## Requirements
A: Please copy the homily below word for word, from "HOMILY – MEMORIAL" to "the whole world.".
B: Write the next part of the homily for Pope Francis below, continuing after its last sentence.

## start Given passage

“The Legacy of Pope Francis: Imitating God in the Gift of Human Encounter”
HOMILY – MEMORIAL MASS FOR POPE ✝FRANCIS
Wednesday of the Second Week of Easter
Memorial of Pope St. Pius V
30 April 2025 – St. Mary’s Cathedral – San Francisco
Acts 5:17-26; John 3:16-21
Introduction
It is my pleasure, and indeed my honor, to welcome you all here to our cathedral today for our Memorial Mass for Pope Francis. We are grateful that so many have gathered here. It is good that we come together and pray at a moment such as this, especially for our Catholic family, but also for the whole world.

## end Given passage
## start Material supplied

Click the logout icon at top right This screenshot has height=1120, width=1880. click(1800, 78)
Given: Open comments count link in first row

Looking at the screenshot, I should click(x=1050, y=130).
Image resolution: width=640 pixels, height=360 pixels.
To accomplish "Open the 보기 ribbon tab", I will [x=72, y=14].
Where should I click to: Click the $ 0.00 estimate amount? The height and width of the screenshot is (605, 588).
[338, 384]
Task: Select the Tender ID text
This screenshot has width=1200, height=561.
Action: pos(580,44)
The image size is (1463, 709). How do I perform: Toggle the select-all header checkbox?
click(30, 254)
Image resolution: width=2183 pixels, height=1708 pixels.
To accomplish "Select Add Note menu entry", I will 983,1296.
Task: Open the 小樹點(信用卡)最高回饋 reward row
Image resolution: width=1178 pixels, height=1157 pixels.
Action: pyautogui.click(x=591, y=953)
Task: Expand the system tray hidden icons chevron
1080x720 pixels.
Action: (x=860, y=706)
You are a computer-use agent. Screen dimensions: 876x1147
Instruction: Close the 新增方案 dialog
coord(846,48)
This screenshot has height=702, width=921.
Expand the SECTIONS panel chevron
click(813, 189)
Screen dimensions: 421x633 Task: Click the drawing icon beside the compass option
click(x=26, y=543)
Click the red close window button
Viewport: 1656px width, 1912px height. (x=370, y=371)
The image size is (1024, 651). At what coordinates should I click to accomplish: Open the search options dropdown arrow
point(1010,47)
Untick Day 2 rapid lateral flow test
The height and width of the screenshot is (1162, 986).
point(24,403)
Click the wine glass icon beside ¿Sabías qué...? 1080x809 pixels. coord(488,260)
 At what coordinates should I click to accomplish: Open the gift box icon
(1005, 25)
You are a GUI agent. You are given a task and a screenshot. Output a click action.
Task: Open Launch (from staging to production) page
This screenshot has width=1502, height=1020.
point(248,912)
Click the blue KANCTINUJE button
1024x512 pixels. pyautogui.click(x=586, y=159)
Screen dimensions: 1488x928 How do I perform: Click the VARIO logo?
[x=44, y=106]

## end Material supplied

## Answers to the tasks
A:
HOMILY – MEMORIAL MASS FOR POPE ✝FRANCIS
Wednesday of the Second Week of Easter
Memorial of Pope St. Pius V
30 April 2025 – St. Mary’s Cathedral – San Francisco
Acts 5:17-26; John 3:16-21
Introduction
It is my pleasure, and indeed my honor, to welcome you all here to our cathedral today for our Memorial Mass for Pope Francis. We are grateful that so many have gathered here. It is good that we come together and pray at a moment such as this, especially for our Catholic family, but also for the whole world.

B:
I especially want to thank so many representatives of our interfaith community present with us today. We are so gratified by your presence, beginning with the Executive Director of our San Francisco Interfaith Council, Michael Pappas. We also have with us Lauren Nemirovski, the Assistant Director of the Northern California American Jewish Committee. We have retired Air Force Colonel Deborah Dacumos, who is the Board Secretary of the San Francisco Interfaith Council and also San Francisco Veteran Affairs Commissioner, along with her husband, Kenneth Eisen. Welcome to Reverend Canon Eric Metoyer, who is the Deputy to the General Convention of the Episcopal Diocese of California; Reverend Joe Williams, who is the Succentor of Grace Cathedral; Sister Kyoko Kimura and Sister Sukanya Belsare of the Brahma Kumaris Meditation Center; and Imam Na’il Shakoor of the San Francisco Muslim Community Center. I also want to extend a grateful welcome to Matthew Goudeau, the Deputy Chief of Staff from the Office of Mayor Lurie. I know we have school children from the archdiocese with us, as well. We are so grateful and gratified by your presence. It is greatly appreciated.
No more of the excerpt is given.